Hello VxRAIL Experts:
Two weeks ago, the DataCenter of one us customers suffered a Power Outage. They have a VxRAIL with two appliances and four Quanta Nodes. Of course, all the VxRAIL solution (nodes, appliances and switches) were abruptly power off due the Power outage.
When the electric power was restored, the Nodes booted up well, but once in vmware, the VSAN, was completely undone and after a SR opened and support assistance by one week, the only option at the end was re-install the VxRAIL from zero.
Please, could you say me if is there any procedure or document about how to handle power outages with VxRAIL ? ... Or definitively is could happen again.
This is a really scary scenario. Were you able to recover the data on the VSAN?
Rebuilding the cluster seems to be the default for any issues experienced on the VXRails.
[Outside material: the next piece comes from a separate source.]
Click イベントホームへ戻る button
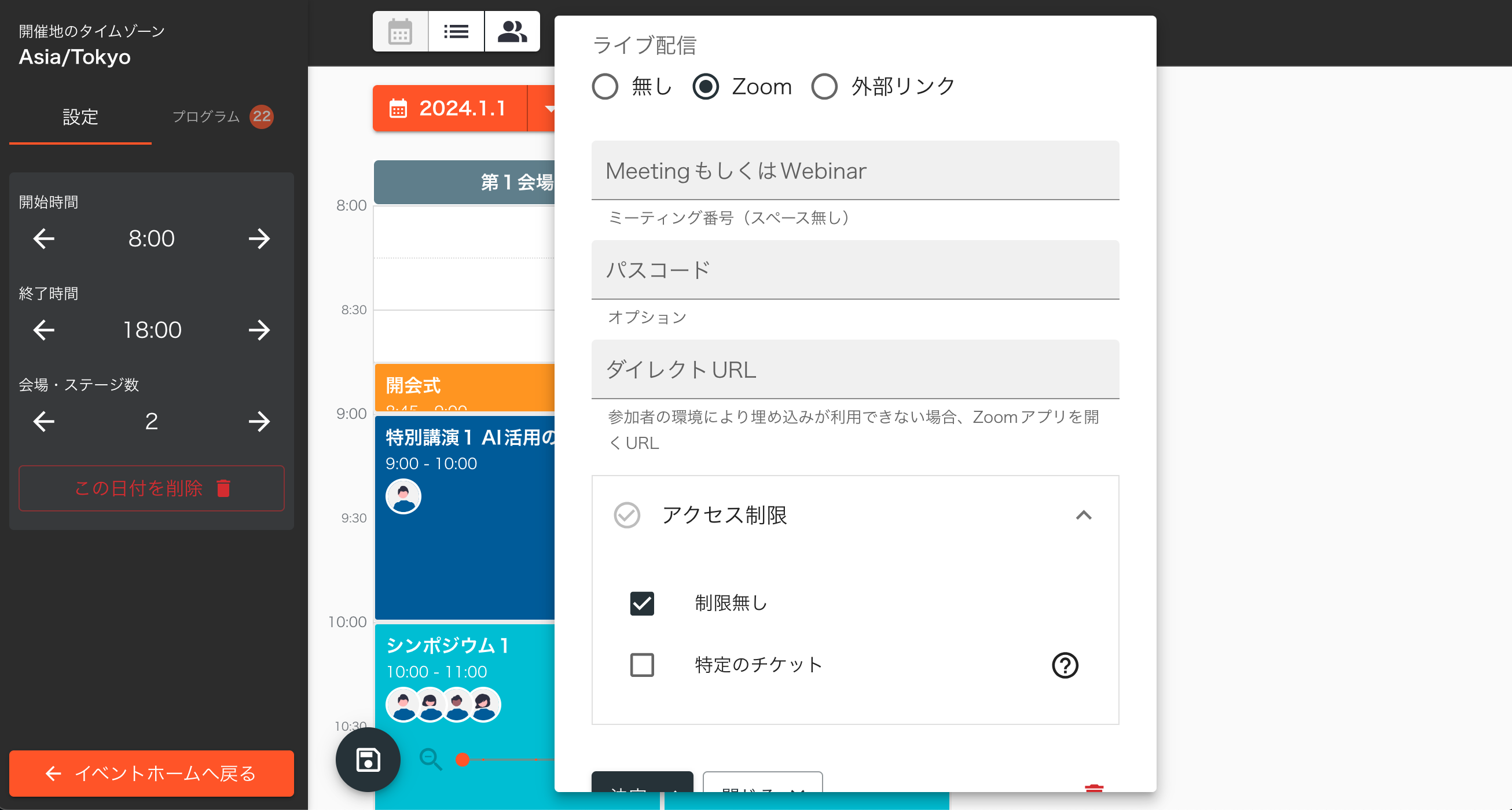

We bought an 2 appliance, 3 node Quanta system which literally took 10 months to get physically working. This included replacing the entire hardware bill-of-materials and re-imaging the hardware almost 4 times, then rebuilding from scratch.
Eventually the configuration got to a point where the setup was complete and everything showed healthy. When we tried to integrate Active Directory, we were told the entire system had to be reset from scratch as AD needed to be set up from the initialization page and could not be changed later on. This was done, bringing the entire build up to 12 months now.
We have not migrated any systems to the VXRail yet, but once we do, the scenario above would not be acceptable and is a huge concern.
I would really appreciate letting me know what was recovered and how this was done. If you do not want to post here, please let me know and I will give you an email address to send a private message.
Unfortunately, Nothing could be recovered. Fortunately, the VxRAIL in our customer is the Recovery Site of a VMWARE Production Site with RP4VM. Therefore, we lost all the replication done (aprox 22 TB of 35 VMs). These days, we are in the process of replication again in order to have everthing like before of the power outage. But the bad thing is our customer is very concern about the "Stability" of the VxRAIL an so we.
@OctavioGM - I can by planned experience about loss of power, recovery for HCI is going to be painful and not surprised if fatal.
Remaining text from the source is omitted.